A neck-snapping Superman. A gun-toting Batman. A Mother Box-powered Cyborg. On the surface, Zack Snyder's Justice League looks like it's taking DC's classic superheroes and using their unmistakable iconography to do its own thing. And hey, if that were true, it would be fine — but look a little closer. While Zack Snyder's Justice League certainly offers a fresh take on DC's characters, it's also quite respectful of the source material, provided you know what to look for.

Some of those references come from the movie's story, which draws heavily from The Dark Knight Returns, The Death and Return of Superman, and Justice League: Origin. Others arrive in the form of Easter eggs scattered throughout the film's lavish sets. Finally, much of the film's dialogue evokes classic comic book characters and plotlines, even as it reconfigures elements from those stories into something brand new.

The following lines go by quickly, but they're loaded with meaning. Some will be obvious to long-time DC fans. Others will be irresistible to Snyder aficionados. In either case, they're a testament to how much love and care was put into making the movie. It took a while, but with attention to detail like this, it was more than worth the wait. Here are some of the key quotes from Zack Snyder's Justice League

"I've come to enlighten you to the great darkness. I will bathe in your fear."

Most people would be intimidated by the sight of a phalanx of battle-hardened Amazonian warriors, but not so Steppenwolf. When Darkseid's lieutenant breaches the stronghold on Themyscira, he doesn't cower in fear. He taunts Hippolyta and her soldiers before unleashing a horde of parademons on the vigilant defenders.

A few minutes later, Steppenwolf repeats himself. "You can't save any of them," he growls. "The great darkness begins." If you're a longtime DC Comics fan, your ears probably perked up immediately. Published in 1982, The Great Darkness Saga was a five-part storyline that started in Legion of Superheroes #290. Written by Paul Levitz and Keith Giffen and illustrated by Giffen and Larry Mahlstedt, The Great Darkness Saga pits the Legion — a group of 30th-century youths who have modeled themselves after present-day superheroes like Superman — against a mysterious villain called the Master. At first, the Master is more than a match for the Legion. Over the course of the saga, he clones Superman, sucks the power out of ancient artifacts, and enthralls the super-powered residents of the planet Daxam.

In one of the all-time greatest reveals in superhero comics, the Legion eventually learns that the Master is none other than Darkseid, who has been waiting for 1,000 years for the opportunity to strike. To this day, The Great Darkness Saga is still considered the very best Legion of Superheroes tale and one of Darkseid's most memorable appearances. It's only fitting that it gets a nod in Darkseid's feature film debut.

"Wonder Woman. What do you think, man? You think she'd ever go for a younger guy?"

■ ■ ■ ■

**TASK GOAL:**
Repeat word for word the part of the Justice League article that begins at the words "Most people would" and stops after "the vigilant defenders.". Work only from the Justice League article.

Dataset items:
■ ■ ■ ■

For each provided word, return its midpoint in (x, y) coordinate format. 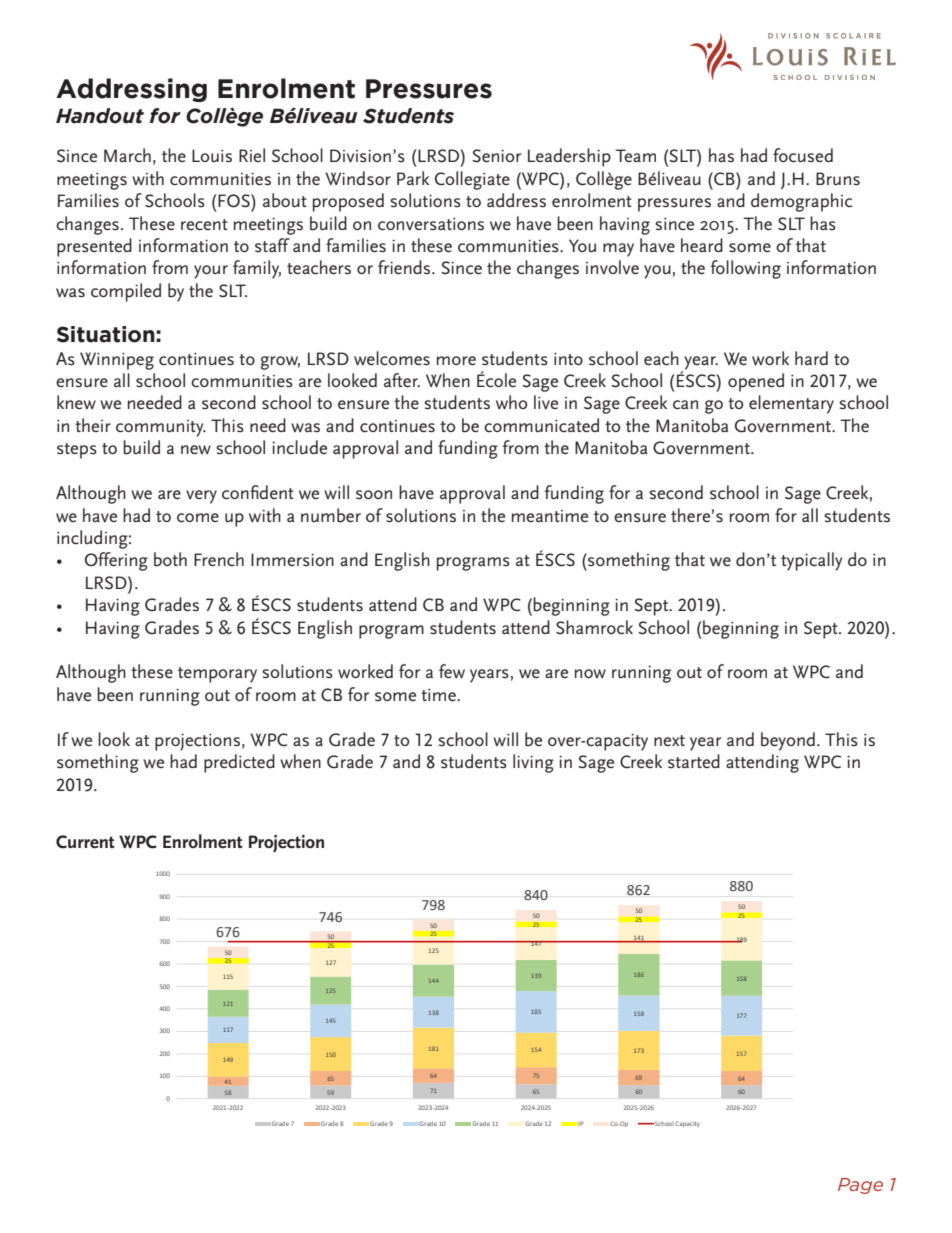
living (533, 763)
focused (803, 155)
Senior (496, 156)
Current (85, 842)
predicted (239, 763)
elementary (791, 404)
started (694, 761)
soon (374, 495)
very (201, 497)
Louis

■ ■ ■ ■

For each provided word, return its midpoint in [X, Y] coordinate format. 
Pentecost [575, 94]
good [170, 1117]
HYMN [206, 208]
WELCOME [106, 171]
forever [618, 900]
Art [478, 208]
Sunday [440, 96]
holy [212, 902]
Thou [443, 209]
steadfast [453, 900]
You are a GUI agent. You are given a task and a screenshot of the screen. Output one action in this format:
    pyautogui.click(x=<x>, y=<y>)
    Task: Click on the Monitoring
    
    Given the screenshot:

■ ■ ■ ■

**THE ANSWER:**
Most people would be intimidated by the sight of a phalanx of battle-hardened Amazonian warriors, but not so Steppenwolf. When Darkseid's lieutenant breaches the stronghold on Themyscira, he doesn't cower in fear. He taunts Hippolyta and her soldiers before unleashing a horde of parademons on the vigilant defenders.